The decision is underpinned by technical criteria, not by diplomatic gestures. Gibraltar signed a bilateral agreement on tax cooperation with Spain in 2019, which came into force in March 2021, and its implementation has been deemed satisfactory.

The Spanish Ministry of Finance stresses that Gibraltar is part of the Global Forum on Transparency and Exchange of Information for Tax Purposes and that it no longer operates a low- or zero-tax regime under OECD standards. The territory also takes part in the Inclusive Framework on BEPS and has ratified Pillar Two, the OECD agreement that sets a 15% global minimum tax for multinationals.

Gibraltar’s removal from the list is not a diplomatic courtesy: it is the technical recognition that it complies with international tax rules, something that could not be verified for 35 years. Gibraltar’s Chief Minister, Fabian Picardo, welcomed the move with relief, calling it ‘a historic injustice of more than 30 years’ and saying it was something that ‘should have happened a long time ago’.

The measure also has an immediate European dimension. The agreement put forward by the European Commission to the Council in February 2026 sets out, among other things, commitments on fair taxation and anti-tax-evasion standards aligned with OECD criteria, something critics had been demanding for years. Gibraltar’s removal from Spain’s list comes just as the regulatory framework between the Rock, the EU and the United Kingdom starts to take final shape after Brexit.
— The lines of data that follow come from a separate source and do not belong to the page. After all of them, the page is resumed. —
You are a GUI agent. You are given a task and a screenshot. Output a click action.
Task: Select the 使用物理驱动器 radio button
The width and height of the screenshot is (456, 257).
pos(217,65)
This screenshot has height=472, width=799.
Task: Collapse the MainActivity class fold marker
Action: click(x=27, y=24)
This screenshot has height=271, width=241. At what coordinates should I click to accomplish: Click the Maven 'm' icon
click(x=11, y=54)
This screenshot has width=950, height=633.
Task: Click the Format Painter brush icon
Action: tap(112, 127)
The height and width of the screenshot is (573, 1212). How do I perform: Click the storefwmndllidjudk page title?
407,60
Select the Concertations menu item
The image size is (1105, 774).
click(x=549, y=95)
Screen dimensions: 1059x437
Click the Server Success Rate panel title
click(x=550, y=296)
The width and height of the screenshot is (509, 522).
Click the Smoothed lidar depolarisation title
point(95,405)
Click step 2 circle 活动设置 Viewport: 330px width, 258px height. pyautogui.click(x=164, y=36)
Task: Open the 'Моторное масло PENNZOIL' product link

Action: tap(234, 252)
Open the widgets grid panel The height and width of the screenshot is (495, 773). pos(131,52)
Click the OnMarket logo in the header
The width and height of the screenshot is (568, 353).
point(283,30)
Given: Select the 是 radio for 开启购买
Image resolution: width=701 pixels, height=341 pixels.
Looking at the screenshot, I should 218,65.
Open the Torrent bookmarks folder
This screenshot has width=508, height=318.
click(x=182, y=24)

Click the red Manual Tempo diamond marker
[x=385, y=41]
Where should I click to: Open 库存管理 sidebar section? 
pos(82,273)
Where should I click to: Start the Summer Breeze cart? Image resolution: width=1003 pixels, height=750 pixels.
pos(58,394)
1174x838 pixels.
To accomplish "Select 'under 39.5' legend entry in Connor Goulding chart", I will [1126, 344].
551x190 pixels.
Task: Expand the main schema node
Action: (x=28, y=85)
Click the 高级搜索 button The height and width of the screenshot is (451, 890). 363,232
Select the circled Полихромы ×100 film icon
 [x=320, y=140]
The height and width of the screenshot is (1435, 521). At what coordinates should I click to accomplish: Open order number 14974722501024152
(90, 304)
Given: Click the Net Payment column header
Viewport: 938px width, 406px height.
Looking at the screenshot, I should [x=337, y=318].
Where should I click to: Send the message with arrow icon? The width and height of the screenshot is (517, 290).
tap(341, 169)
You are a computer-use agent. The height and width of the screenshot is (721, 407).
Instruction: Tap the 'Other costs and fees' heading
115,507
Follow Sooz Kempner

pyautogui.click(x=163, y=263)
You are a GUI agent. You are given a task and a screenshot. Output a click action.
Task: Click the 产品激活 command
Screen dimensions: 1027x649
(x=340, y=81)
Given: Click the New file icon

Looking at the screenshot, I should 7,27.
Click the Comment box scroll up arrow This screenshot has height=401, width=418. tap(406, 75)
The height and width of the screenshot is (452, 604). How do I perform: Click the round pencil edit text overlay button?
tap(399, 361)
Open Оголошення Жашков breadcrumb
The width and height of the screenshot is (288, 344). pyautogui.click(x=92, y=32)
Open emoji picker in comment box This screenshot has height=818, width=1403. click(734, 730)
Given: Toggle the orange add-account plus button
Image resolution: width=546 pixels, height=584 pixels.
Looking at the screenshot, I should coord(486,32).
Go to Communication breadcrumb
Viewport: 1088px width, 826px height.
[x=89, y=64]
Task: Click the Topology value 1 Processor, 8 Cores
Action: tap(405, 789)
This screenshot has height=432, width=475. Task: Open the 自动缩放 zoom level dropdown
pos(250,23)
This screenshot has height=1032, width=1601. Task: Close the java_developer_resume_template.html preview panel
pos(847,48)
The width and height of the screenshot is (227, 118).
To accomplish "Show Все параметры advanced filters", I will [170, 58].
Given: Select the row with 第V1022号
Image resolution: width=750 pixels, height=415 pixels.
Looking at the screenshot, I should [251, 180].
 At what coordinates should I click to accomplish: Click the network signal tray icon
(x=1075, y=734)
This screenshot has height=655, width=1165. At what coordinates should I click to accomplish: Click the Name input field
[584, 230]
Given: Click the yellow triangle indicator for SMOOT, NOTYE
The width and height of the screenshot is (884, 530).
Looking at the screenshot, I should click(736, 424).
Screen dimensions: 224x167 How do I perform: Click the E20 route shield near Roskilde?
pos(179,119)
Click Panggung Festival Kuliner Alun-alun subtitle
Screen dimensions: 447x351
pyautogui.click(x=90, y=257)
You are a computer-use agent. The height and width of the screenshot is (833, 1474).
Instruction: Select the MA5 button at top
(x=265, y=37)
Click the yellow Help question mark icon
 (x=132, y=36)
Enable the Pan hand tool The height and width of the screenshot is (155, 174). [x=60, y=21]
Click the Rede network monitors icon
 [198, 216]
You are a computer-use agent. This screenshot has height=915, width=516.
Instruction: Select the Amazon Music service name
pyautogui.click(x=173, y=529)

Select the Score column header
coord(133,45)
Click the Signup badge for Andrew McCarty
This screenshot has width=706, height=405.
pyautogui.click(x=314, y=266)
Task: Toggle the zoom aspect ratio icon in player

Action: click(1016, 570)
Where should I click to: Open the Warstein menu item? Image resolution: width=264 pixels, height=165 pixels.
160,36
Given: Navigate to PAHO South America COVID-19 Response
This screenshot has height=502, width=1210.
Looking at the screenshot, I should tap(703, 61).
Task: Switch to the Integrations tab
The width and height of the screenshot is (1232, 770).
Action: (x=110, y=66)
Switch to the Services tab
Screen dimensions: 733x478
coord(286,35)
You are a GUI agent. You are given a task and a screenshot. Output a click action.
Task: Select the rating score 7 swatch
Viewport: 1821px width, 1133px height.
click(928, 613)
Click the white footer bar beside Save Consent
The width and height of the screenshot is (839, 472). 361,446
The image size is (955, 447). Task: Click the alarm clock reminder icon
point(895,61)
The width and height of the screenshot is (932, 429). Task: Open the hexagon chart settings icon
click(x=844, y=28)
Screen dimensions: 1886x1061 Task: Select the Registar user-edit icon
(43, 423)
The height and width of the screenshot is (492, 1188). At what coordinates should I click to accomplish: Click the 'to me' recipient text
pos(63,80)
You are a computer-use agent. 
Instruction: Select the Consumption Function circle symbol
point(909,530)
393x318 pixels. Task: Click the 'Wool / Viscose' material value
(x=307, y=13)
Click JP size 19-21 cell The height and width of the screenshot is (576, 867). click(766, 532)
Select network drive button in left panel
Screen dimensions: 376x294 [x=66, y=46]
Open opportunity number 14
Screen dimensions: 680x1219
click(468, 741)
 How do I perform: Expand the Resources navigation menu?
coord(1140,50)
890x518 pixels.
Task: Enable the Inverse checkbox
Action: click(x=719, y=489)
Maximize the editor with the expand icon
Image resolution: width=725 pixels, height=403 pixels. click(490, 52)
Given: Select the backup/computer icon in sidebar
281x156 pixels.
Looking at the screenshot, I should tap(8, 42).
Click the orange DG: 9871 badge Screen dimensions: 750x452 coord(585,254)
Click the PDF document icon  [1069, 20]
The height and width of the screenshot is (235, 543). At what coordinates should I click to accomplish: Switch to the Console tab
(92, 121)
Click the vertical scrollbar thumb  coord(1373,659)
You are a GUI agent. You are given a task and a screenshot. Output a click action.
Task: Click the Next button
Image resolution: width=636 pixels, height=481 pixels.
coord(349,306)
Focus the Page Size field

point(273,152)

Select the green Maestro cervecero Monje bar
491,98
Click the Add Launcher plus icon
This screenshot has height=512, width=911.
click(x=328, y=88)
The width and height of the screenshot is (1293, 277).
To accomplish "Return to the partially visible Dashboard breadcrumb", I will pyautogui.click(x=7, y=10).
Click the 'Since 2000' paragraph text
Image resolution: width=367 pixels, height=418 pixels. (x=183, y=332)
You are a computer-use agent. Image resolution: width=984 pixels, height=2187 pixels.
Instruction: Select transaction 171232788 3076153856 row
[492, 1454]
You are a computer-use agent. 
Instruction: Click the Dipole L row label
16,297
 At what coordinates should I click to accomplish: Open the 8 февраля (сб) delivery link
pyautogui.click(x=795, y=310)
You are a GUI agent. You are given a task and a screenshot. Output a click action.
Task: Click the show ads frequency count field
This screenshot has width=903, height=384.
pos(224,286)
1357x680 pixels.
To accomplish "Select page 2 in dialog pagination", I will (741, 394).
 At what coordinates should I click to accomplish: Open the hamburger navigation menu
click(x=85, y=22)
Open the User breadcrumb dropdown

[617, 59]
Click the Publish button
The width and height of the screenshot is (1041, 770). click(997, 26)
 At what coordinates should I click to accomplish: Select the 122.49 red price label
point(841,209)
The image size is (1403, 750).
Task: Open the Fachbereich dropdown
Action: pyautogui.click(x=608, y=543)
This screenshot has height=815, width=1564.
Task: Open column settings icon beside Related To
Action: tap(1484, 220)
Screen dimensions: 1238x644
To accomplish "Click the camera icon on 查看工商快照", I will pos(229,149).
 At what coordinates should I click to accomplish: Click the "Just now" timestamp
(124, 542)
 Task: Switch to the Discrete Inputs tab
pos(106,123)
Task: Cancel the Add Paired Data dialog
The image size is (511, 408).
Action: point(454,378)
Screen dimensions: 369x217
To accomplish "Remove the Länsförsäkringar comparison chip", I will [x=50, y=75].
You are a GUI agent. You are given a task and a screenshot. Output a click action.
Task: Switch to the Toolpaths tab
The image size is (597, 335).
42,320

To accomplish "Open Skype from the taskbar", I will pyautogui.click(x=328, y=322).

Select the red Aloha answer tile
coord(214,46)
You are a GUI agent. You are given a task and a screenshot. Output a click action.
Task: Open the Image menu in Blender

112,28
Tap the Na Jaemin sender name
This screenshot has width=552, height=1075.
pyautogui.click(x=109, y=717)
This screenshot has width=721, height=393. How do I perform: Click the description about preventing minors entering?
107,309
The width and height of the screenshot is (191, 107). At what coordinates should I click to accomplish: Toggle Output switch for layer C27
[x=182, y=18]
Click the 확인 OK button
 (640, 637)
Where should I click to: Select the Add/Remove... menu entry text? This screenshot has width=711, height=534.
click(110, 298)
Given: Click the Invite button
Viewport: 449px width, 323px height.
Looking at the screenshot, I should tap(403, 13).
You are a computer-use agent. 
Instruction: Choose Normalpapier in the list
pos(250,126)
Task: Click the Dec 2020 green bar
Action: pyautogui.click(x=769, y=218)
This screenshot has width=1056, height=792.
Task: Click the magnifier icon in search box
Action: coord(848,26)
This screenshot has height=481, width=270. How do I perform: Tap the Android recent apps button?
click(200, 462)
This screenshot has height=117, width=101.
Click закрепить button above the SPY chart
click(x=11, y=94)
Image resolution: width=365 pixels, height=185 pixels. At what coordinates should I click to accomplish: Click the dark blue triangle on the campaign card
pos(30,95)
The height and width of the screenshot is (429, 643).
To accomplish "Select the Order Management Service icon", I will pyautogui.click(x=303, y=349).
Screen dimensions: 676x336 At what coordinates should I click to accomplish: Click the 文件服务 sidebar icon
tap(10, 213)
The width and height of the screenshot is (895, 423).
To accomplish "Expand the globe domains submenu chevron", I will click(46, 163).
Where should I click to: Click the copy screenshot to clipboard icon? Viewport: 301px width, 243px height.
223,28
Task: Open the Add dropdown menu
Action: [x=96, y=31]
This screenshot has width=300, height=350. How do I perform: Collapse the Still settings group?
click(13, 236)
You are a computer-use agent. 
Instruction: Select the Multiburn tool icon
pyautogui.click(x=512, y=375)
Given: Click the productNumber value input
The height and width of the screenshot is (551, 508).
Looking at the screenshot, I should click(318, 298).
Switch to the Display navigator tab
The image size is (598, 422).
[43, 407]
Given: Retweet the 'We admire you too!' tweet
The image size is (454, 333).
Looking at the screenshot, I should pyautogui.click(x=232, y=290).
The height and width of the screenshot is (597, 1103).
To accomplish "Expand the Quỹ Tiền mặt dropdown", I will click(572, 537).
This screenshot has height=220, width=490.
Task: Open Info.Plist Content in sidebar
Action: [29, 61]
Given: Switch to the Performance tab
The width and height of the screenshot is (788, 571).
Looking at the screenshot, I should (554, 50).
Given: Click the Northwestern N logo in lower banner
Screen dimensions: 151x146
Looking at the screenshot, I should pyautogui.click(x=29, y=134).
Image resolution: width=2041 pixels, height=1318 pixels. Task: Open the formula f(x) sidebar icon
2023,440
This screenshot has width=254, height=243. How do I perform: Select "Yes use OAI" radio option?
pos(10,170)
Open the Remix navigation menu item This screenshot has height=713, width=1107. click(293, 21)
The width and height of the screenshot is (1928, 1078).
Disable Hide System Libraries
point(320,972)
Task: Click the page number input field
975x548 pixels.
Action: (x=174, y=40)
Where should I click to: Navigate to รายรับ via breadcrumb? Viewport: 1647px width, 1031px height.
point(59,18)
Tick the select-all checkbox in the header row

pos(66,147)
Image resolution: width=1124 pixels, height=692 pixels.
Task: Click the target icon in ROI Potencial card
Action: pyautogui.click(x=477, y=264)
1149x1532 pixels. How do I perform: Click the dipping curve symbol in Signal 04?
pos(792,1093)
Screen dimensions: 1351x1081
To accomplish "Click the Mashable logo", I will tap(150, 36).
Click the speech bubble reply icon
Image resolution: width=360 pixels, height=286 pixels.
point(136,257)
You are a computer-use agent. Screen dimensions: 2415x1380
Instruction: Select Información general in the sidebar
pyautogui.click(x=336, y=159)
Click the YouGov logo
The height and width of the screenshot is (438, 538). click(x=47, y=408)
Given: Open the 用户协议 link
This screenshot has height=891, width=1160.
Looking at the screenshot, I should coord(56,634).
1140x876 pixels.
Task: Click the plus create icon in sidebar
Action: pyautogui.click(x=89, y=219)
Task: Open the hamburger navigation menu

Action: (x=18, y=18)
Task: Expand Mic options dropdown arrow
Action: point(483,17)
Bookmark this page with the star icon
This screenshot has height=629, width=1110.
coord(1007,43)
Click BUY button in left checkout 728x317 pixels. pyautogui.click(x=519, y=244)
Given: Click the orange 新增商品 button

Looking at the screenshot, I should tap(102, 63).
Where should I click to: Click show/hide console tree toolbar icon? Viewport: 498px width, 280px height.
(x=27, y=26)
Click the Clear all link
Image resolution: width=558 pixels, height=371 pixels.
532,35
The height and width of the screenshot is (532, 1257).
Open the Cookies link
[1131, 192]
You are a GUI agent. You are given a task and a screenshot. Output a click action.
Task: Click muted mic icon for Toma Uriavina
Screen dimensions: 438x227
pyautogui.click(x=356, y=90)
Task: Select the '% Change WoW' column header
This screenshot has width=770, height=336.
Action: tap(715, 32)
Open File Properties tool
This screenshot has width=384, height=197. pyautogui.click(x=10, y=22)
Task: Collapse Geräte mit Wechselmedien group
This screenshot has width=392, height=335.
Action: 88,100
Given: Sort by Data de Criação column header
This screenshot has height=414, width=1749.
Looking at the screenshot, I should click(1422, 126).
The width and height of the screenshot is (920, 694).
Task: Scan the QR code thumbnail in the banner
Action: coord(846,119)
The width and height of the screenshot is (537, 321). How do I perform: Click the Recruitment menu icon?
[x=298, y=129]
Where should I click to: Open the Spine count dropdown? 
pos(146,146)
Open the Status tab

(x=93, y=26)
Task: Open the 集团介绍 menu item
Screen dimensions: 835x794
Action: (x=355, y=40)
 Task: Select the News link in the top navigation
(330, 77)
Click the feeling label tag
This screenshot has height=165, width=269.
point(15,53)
Even so, the decision has not escaped criticism. Organisations such as the Tax Justice Network rank Gibraltar 37th in their ranking of corporate tax havens and estimate that the territory causes annual revenue losses of US$7.354 billion for other countries. Experts in international taxation point out that official lists only measure the formal exchange of information, not actual tax practices.

At the other end of this update, Russia joins, for the first time, Spain’s list of non-cooperative jurisdictions. The European Union had already placed it on its own blacklist in February 2023, due to Moscow’s lack of cooperation on tax matters with the bloc. Spain is now following the same approach, having identified a tax regime that is considered harmful under international standards.

In practice, the direct economic impact of this move is limited. Sanctions imposed over Russia's invasion of Ukraine have already severely restricted economic flows between Spain and Russia, so inclusion on the list simply adds another layer of scrutiny to trade relations that are already very constrained.

The move increases pressure on Russian capital in Spain and makes transactions with Russian entities more difficult, including those carried out by Spanish companies that still maintain limited commercial ties with Moscow.